▶ [DATA TO EXAMINE]:
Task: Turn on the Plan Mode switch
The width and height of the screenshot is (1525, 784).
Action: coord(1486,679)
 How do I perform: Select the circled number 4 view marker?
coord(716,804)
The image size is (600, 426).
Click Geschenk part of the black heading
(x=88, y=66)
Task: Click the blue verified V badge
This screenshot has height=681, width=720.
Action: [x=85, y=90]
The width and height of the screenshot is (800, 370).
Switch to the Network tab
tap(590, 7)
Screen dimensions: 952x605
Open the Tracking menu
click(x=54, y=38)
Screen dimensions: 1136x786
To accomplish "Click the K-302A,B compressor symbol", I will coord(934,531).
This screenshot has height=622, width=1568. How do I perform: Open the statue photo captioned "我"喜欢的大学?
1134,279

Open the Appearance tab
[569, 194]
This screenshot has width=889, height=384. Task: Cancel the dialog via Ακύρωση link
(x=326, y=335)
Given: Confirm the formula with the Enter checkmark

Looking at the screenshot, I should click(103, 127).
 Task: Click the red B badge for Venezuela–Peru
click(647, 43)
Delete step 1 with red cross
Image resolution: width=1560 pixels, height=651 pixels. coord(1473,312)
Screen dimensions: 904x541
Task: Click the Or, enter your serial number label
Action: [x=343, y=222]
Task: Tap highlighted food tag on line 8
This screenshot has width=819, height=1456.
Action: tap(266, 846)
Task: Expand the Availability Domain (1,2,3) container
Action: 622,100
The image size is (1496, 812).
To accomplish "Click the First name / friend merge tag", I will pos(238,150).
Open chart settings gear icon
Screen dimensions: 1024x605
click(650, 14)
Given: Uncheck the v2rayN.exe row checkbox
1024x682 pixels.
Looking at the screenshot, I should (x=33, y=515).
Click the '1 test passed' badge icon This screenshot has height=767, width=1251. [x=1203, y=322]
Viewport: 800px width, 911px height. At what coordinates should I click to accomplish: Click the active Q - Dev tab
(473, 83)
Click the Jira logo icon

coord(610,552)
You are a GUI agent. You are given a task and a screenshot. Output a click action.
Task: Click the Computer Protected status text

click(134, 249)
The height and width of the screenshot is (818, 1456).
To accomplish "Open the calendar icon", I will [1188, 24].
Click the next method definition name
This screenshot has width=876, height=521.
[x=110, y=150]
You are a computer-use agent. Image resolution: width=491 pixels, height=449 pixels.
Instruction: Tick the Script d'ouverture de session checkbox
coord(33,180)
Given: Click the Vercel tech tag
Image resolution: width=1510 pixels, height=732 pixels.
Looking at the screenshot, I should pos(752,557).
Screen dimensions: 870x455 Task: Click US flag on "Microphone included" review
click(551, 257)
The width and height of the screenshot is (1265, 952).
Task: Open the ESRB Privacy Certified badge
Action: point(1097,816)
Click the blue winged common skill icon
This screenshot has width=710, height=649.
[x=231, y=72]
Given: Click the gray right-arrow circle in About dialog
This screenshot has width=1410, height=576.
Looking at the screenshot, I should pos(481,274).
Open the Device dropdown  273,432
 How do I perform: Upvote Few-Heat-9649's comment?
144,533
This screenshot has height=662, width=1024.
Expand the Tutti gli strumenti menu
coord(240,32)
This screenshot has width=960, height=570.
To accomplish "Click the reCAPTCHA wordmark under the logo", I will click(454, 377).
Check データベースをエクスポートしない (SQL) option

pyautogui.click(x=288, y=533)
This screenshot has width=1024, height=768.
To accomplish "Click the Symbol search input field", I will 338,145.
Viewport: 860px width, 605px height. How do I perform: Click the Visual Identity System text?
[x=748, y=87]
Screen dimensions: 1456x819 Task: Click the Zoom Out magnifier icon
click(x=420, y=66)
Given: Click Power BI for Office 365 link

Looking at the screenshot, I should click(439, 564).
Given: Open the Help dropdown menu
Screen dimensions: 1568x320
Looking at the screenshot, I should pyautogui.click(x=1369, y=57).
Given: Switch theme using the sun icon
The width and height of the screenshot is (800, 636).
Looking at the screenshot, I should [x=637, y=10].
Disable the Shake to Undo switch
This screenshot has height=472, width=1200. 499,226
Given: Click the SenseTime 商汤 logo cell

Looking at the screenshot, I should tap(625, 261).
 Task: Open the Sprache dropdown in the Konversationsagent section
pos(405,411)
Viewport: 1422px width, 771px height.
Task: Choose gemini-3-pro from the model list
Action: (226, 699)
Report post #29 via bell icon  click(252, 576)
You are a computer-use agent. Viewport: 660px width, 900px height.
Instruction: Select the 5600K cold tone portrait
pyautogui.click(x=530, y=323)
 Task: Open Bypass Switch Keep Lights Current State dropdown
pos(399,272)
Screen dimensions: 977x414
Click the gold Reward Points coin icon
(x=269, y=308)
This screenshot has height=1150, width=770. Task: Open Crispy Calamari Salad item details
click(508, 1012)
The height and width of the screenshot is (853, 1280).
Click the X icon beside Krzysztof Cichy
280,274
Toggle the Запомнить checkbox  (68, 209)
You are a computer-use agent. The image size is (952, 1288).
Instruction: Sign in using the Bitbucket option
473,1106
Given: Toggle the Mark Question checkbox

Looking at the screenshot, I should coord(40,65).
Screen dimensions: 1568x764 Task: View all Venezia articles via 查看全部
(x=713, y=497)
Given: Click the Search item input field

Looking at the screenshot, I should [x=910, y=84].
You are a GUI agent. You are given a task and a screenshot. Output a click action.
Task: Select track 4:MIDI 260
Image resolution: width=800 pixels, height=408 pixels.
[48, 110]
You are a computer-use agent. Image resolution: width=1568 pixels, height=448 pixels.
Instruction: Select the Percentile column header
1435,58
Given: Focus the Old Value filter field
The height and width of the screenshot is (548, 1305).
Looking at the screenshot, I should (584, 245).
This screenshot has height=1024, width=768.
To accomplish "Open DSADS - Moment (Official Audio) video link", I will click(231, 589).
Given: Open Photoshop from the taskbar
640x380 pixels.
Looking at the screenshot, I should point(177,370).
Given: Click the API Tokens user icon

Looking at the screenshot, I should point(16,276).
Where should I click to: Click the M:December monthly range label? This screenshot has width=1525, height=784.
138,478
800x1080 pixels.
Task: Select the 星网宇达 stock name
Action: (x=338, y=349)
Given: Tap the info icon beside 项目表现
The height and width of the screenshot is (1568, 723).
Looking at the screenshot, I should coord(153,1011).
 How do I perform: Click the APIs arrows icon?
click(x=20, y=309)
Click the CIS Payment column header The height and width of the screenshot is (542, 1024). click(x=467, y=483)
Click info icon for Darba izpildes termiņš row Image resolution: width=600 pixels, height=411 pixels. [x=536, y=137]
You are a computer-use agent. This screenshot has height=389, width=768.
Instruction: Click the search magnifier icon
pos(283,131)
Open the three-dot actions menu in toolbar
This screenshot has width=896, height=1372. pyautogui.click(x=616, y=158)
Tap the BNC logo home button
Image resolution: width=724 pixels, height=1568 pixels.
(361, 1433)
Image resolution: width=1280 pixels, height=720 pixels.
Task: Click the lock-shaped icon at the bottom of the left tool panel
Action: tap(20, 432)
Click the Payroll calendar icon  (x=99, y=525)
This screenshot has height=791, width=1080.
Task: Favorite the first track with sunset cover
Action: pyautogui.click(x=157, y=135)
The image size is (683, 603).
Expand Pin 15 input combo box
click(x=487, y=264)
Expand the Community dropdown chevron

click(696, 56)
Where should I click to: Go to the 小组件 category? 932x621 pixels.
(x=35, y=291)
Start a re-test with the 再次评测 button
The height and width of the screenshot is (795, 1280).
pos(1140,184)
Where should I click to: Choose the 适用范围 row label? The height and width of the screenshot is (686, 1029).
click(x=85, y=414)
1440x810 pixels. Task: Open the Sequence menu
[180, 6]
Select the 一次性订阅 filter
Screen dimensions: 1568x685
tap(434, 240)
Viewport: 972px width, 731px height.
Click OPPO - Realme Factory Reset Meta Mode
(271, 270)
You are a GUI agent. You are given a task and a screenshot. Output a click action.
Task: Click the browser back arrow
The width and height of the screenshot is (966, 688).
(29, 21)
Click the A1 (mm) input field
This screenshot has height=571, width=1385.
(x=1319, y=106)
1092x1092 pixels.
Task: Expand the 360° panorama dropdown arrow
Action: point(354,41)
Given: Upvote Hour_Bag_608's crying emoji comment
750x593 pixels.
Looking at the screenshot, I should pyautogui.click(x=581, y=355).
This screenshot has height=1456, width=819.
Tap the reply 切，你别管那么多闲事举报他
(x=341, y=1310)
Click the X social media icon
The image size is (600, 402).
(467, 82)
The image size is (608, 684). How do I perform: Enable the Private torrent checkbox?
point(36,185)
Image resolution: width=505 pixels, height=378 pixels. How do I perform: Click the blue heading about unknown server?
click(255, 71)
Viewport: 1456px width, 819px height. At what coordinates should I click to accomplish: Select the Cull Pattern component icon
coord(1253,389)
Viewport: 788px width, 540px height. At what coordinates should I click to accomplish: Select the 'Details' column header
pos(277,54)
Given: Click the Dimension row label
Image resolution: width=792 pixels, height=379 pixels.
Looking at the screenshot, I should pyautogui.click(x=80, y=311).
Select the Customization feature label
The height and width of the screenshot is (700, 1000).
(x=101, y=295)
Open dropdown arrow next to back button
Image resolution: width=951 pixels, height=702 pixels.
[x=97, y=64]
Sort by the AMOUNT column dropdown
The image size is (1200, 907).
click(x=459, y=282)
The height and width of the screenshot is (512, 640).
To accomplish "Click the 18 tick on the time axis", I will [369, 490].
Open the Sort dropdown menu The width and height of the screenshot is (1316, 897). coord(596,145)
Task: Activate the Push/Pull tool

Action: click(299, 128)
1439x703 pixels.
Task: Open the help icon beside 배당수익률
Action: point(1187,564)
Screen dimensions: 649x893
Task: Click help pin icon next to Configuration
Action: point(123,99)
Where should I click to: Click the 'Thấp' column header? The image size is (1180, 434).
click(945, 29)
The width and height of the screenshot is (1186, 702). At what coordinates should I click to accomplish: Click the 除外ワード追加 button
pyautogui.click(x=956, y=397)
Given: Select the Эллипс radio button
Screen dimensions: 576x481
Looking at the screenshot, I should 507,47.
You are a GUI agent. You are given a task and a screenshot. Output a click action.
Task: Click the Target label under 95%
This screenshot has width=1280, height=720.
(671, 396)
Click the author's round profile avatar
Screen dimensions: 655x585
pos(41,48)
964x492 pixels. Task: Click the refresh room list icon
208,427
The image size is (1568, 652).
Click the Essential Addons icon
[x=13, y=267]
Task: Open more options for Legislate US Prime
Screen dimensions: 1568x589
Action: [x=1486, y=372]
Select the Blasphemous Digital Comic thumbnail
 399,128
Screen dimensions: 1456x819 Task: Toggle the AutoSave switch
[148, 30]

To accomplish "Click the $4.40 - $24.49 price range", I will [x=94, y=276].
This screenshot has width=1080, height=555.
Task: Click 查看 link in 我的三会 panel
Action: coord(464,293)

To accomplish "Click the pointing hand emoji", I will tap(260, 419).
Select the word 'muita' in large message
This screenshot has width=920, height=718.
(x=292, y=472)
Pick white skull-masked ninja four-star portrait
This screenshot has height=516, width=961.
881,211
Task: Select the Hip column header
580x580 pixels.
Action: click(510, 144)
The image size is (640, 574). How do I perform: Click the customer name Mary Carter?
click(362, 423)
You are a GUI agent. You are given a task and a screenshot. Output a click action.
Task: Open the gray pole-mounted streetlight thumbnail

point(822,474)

▶ [TASK]: Where the line holding "This screenshot has width=1410, height=576." appears in the listing above, start reproducing exactly, and end with the line holding "Screen dimensions: 977x414".

▶ [RESULT BELOW]:
This screenshot has width=1410, height=576.
Looking at the screenshot, I should pos(481,274).
Open the Device dropdown  273,432
 How do I perform: Upvote Few-Heat-9649's comment?
144,533
This screenshot has height=662, width=1024.
Expand the Tutti gli strumenti menu
coord(240,32)
This screenshot has width=960, height=570.
To accomplish "Click the reCAPTCHA wordmark under the logo", I will click(454, 377).
Check データベースをエクスポートしない (SQL) option

pyautogui.click(x=288, y=533)
This screenshot has width=1024, height=768.
To accomplish "Click the Symbol search input field", I will 338,145.
Viewport: 860px width, 605px height. How do I perform: Click the Visual Identity System text?
[x=748, y=87]
Screen dimensions: 1456x819 Task: Click the Zoom Out magnifier icon
click(x=420, y=66)
Given: Click Power BI for Office 365 link

Looking at the screenshot, I should click(439, 564).
Given: Open the Help dropdown menu
Screen dimensions: 1568x320
Looking at the screenshot, I should pyautogui.click(x=1369, y=57).
Given: Switch theme using the sun icon
The width and height of the screenshot is (800, 636).
Looking at the screenshot, I should [x=637, y=10].
Disable the Shake to Undo switch
This screenshot has height=472, width=1200. 499,226
Given: Click the SenseTime 商汤 logo cell

Looking at the screenshot, I should tap(625, 261).
 Task: Open the Sprache dropdown in the Konversationsagent section
pos(405,411)
Viewport: 1422px width, 771px height.
Task: Choose gemini-3-pro from the model list
Action: (226, 699)
Report post #29 via bell icon  click(252, 576)
You are a computer-use agent. Viewport: 660px width, 900px height.
Instruction: Select the 5600K cold tone portrait
pyautogui.click(x=530, y=323)
 Task: Open Bypass Switch Keep Lights Current State dropdown
pos(399,272)
Screen dimensions: 977x414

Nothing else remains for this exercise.